Since starting The House of Muses, I've met and talked to a lot of creatives from all different types of blogs and businesses, and there are a few things that I see again and again that help people become successful in a mindful and creative way.
Ten. There are ten things.
1. THEY MAKE GOALS
Goal-setting, yeah yeah yeah. I'm sure you've heard about this before, but it's so important that it's worth mentioning again. And again. Goals change lives. Goals provide the fuel and the map to getting where you need to go.
Successful creatives break their big dreams down into smaller and smaller manageable goals that they use to build their day-to-day list of tasks, moving them unstoppably towards their dreams.
2. THEY CHECK IN
One of the best things you can do for yourself is to regularly check-in— I do this weekly, usually on Saturday or Sunday mornings.
Check in with your goals. How are they coming along? Where do you need to make changes?

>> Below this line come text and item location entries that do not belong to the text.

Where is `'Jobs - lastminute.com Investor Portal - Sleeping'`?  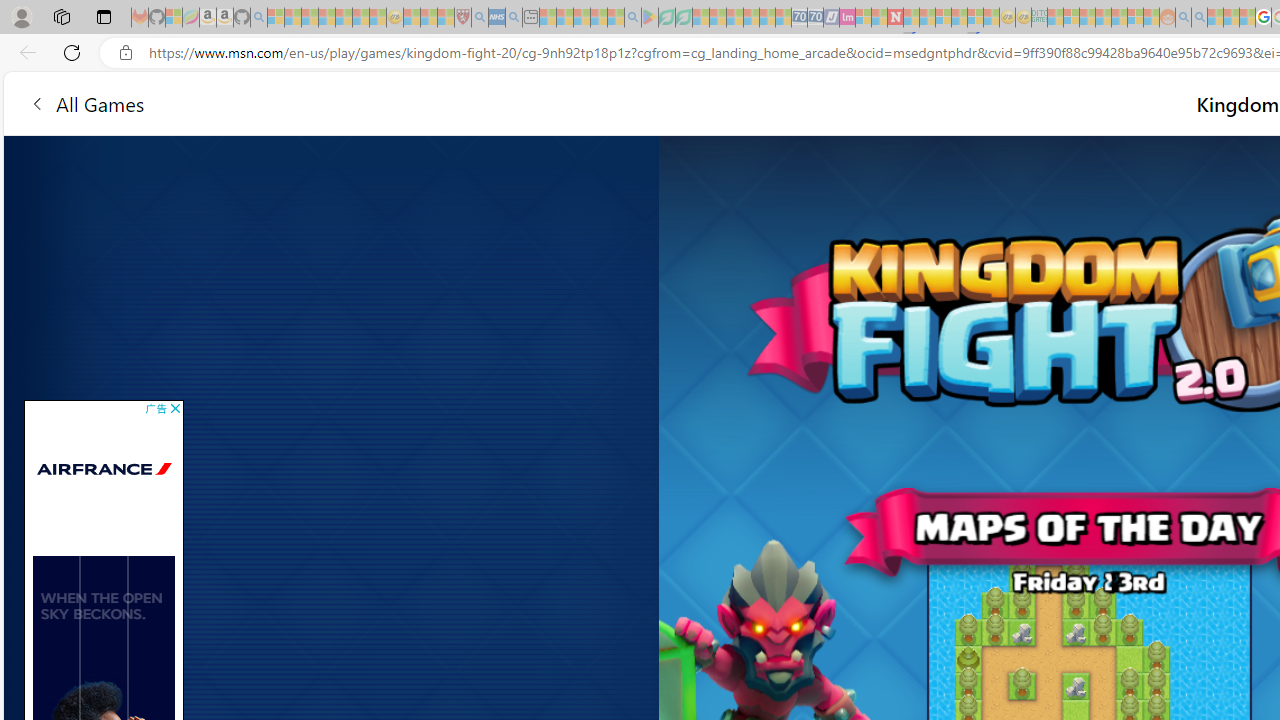 'Jobs - lastminute.com Investor Portal - Sleeping' is located at coordinates (847, 17).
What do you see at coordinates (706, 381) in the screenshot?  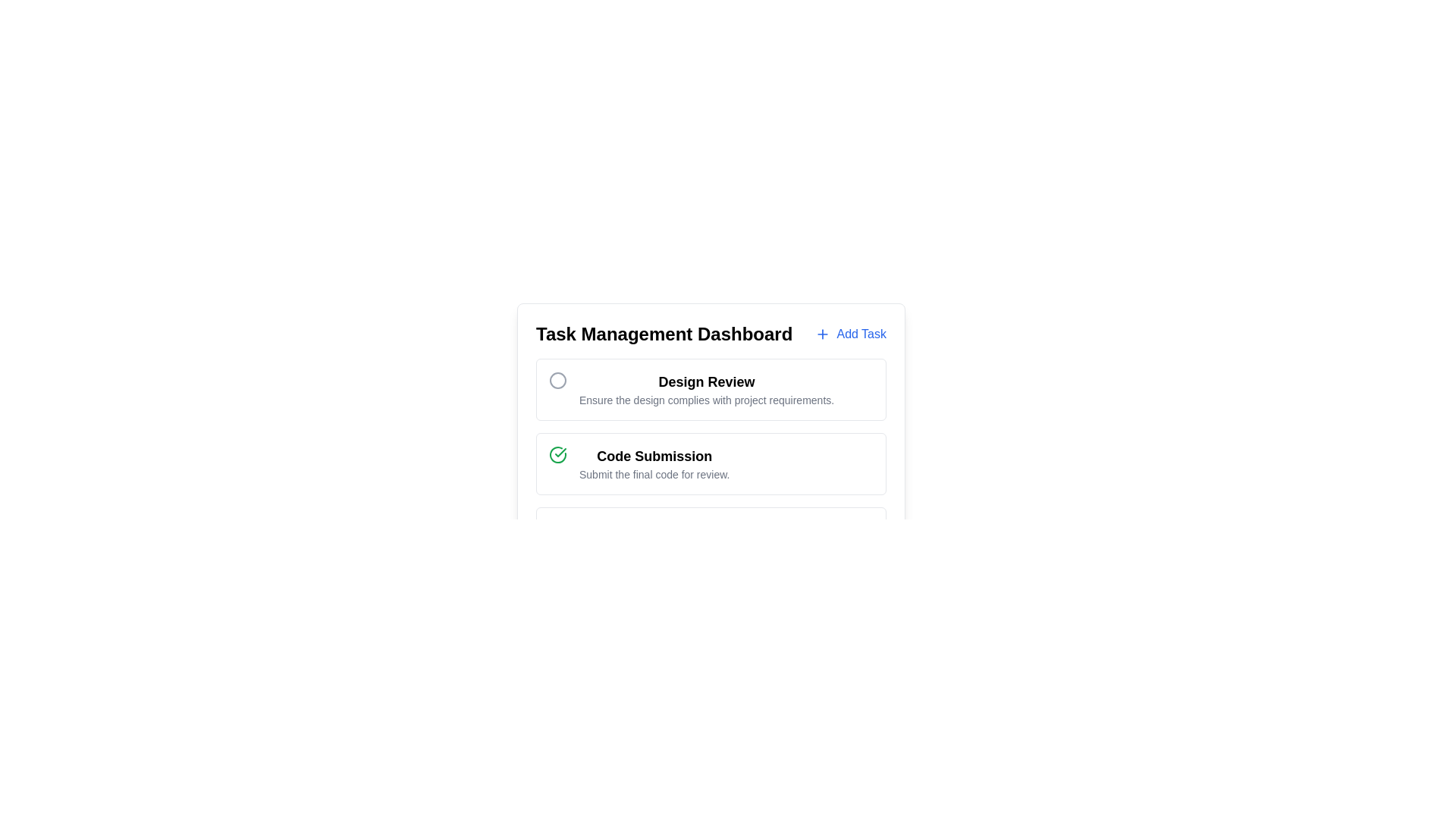 I see `text from the bold, large-sized header labeled 'Design Review' positioned at the top of the task description block in the Task Management Dashboard` at bounding box center [706, 381].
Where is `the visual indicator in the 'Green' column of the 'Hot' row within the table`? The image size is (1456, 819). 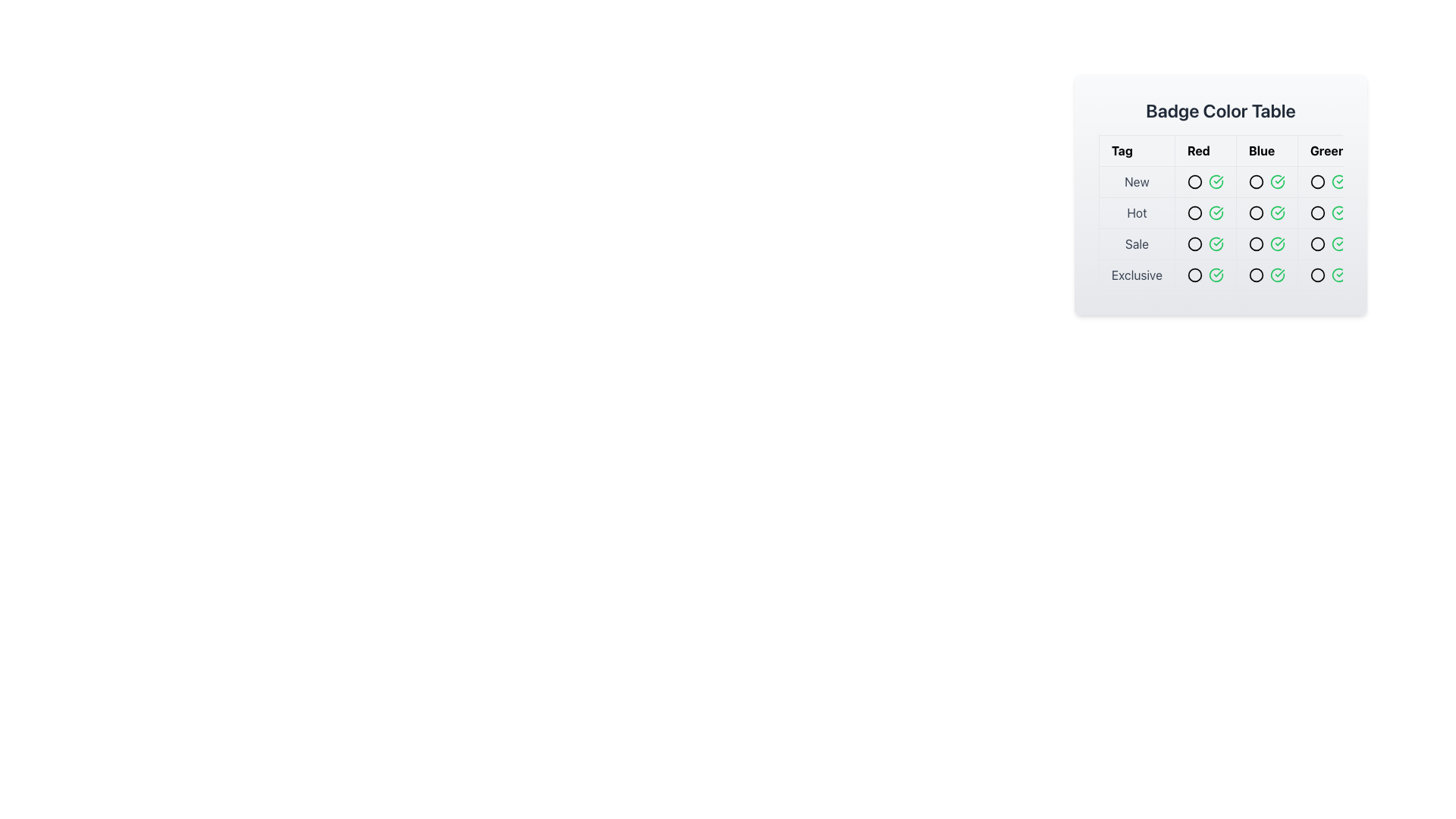 the visual indicator in the 'Green' column of the 'Hot' row within the table is located at coordinates (1327, 213).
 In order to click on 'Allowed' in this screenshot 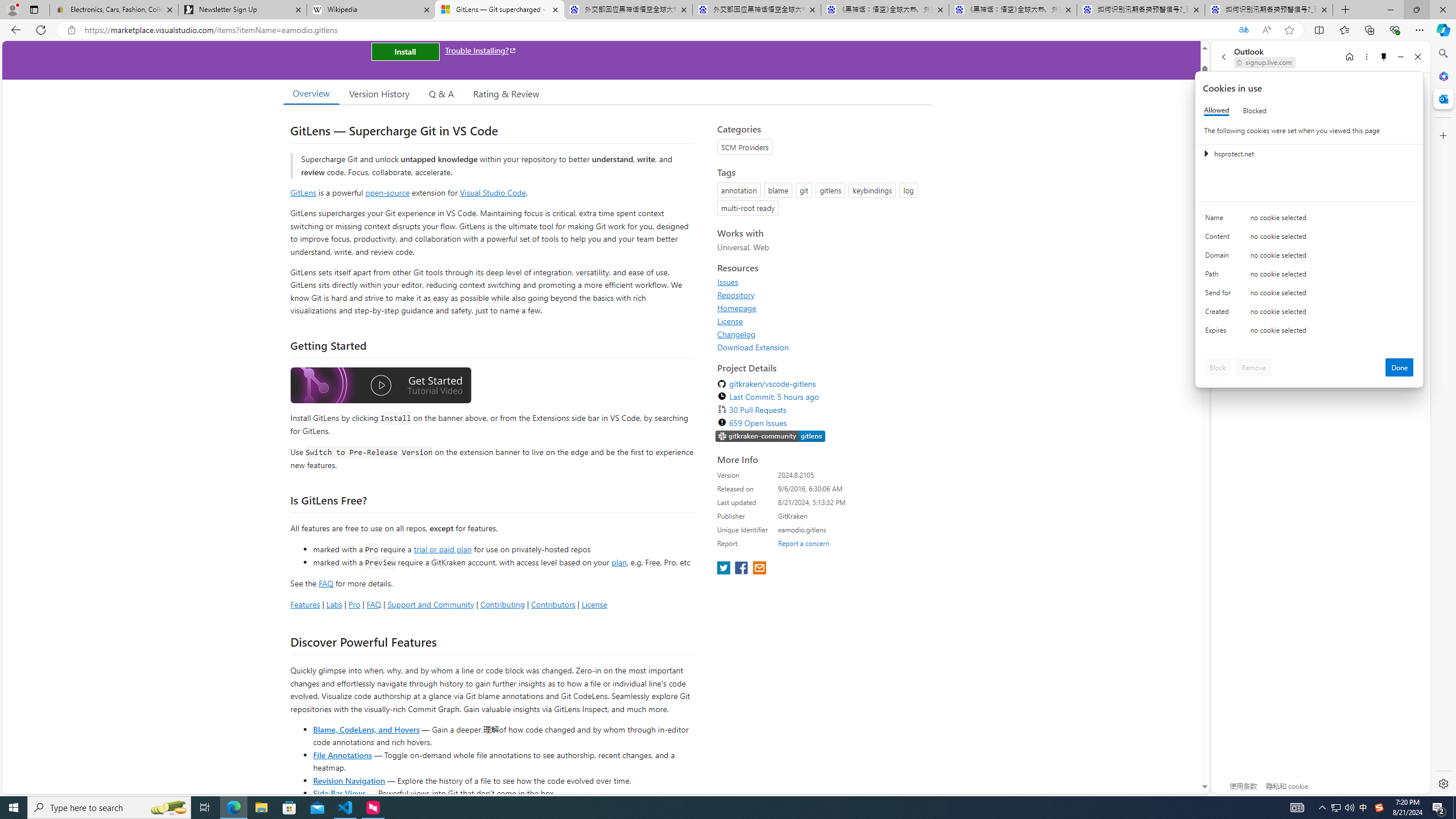, I will do `click(1215, 110)`.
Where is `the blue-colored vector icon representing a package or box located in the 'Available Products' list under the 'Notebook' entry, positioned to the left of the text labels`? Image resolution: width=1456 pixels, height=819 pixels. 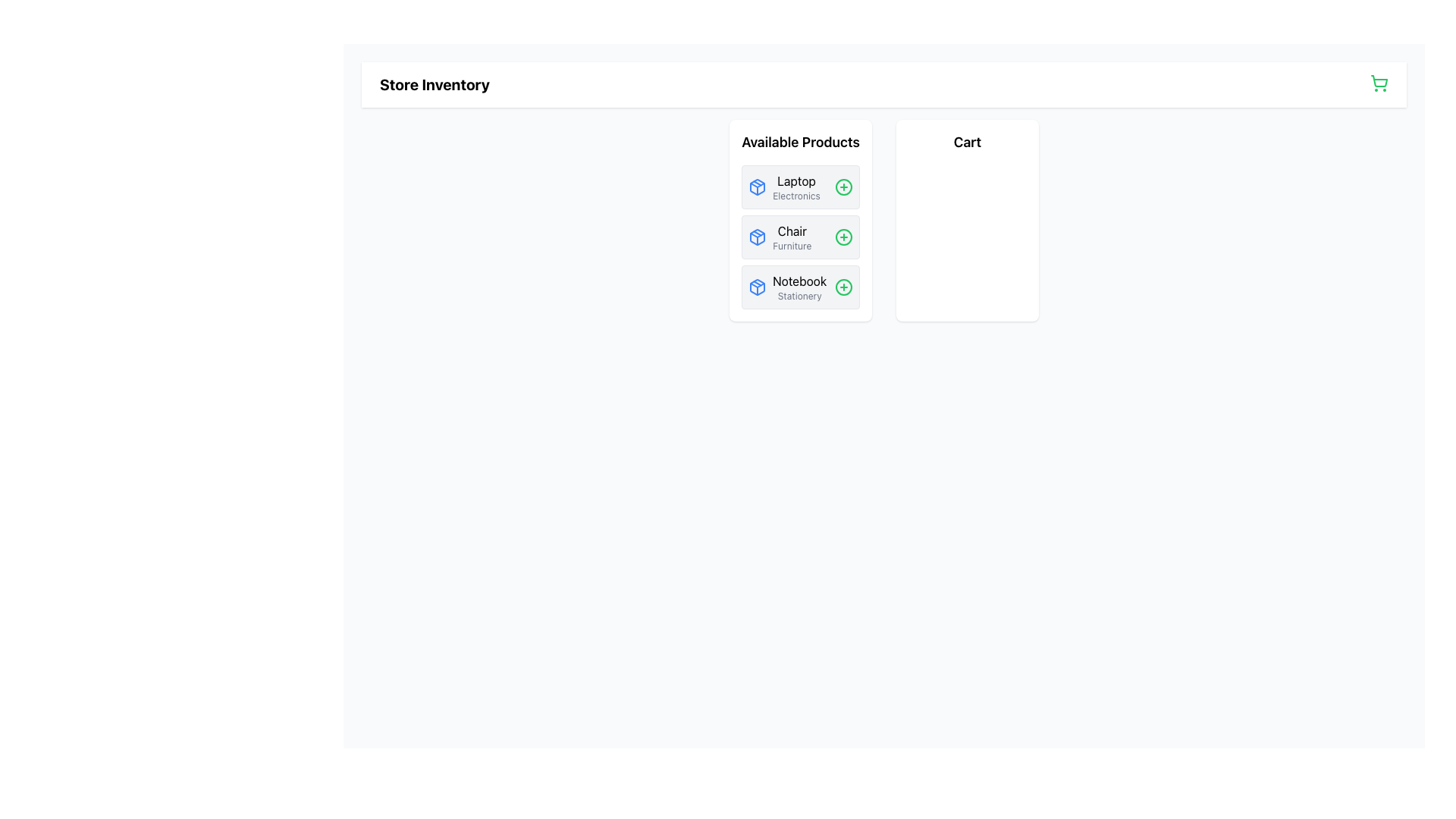 the blue-colored vector icon representing a package or box located in the 'Available Products' list under the 'Notebook' entry, positioned to the left of the text labels is located at coordinates (758, 287).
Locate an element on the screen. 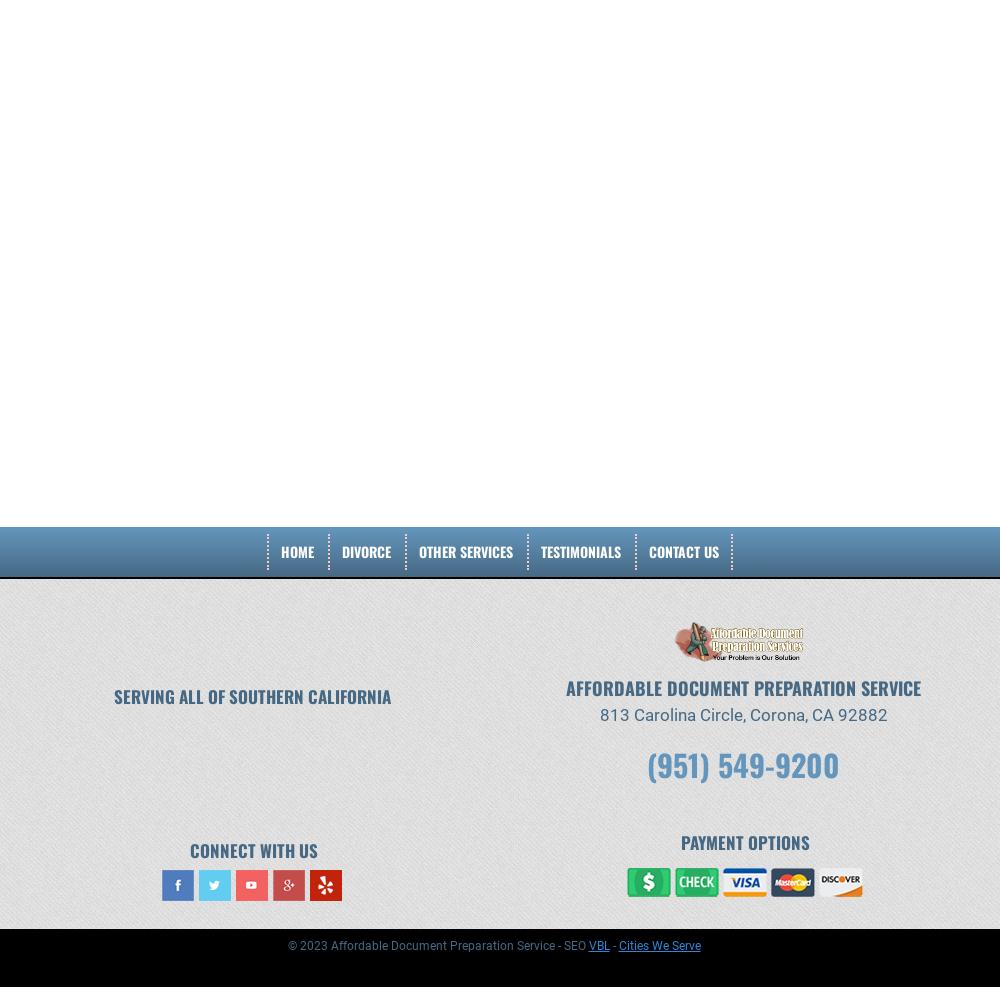 The height and width of the screenshot is (987, 1000). '- SEO' is located at coordinates (554, 944).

Check in with your feelings, and your health. Are you stressed? Are you sleeping enough? Are you feeling like you've thrown your life out the window? Now is the time to notice, and to make a change.
3. THEY GET ENOUGH SLEEP
Successful people sleep. Full stop. I know it can be hard to set work aside if you're already burnt out and overwhelmed, but not getting enough sleep will wreck out. Ask Arianna Huffington.
4. THEY REST
Resting is different than sleep. Resting is doing something that isn't work to refresh and heal your mind and body. Resting could be reading, walking or meditating. Resting means getting mindful and understanding what your body is telling you.
5. THEY'RE ACTIVE
If you're a creative entrepreneur or blogger, there is a really good chance that you spend way too much time hunched over a desk, whether you're typing, sketching, writing, or making some other amazing art.
This works for a while, but eventually, you will start to notice the hunchback. Balance yourself and bring energy back into your days by keeping up a consistent practise of light activity— nothing crazy, a few times a week. If jogging or yoga aren't your things, try weightlifting, dance classes, or aerial silks classes.
6. THEY SCHEDULE CREATIVE TIME
Simply put, we can sometimes get too wrapped up in the business part of things. Neil Gaiman once said he knew things were out of control when he was no longer really a writer but a person who professional responds to email.
Don't be that person. Schedule time to make the art that drives your passion. Stick to that space of solitude and creativity religiously.
7. THEY FOCUS
Perhaps it's easier said than done, but the real quality work comes when you set aside multi-tasking and simply focus, mindfully, on the important task before you. If you're addicted to multi-tasking, you might try finding your focus with intense bursts of work coupled with frequent breaks (check out the Pomodoro method).
8. THEY NOURISH THEMSELVES
I promise you, you are not doing your best work on a diet of ramen, oatmeal, and those 100 calorie Special K bars.
Successful, mindful creatives know that nourishing their body is also nourishing their creativity. Take time to make meals and to enjoy them as their own activity (yes, that means doing nothing else while eating).
In the words of Michael Pollan: "Eat food. Not too much. Mostly plants."
9. THEY WORK WHEN THEY'RE NOT INSPIRED
Uhuh. In fact, most of the time, creatives are not inspired. Creatives who work for a living are doing just that— work. And much of the time, they don't feel a whole lot like getting on with the business of things.
Successful creatives have the discipline to do it anyway.
10. THEY FOCUS ON THEMSELVES
This is a biggie. The people who are really successful? They're not focused on what other people are doing. Often, they have no idea what other people are doing— they're just doing what they think is interesting, and exciting, and sometimes it fails, and sometimes it's incredibly successful.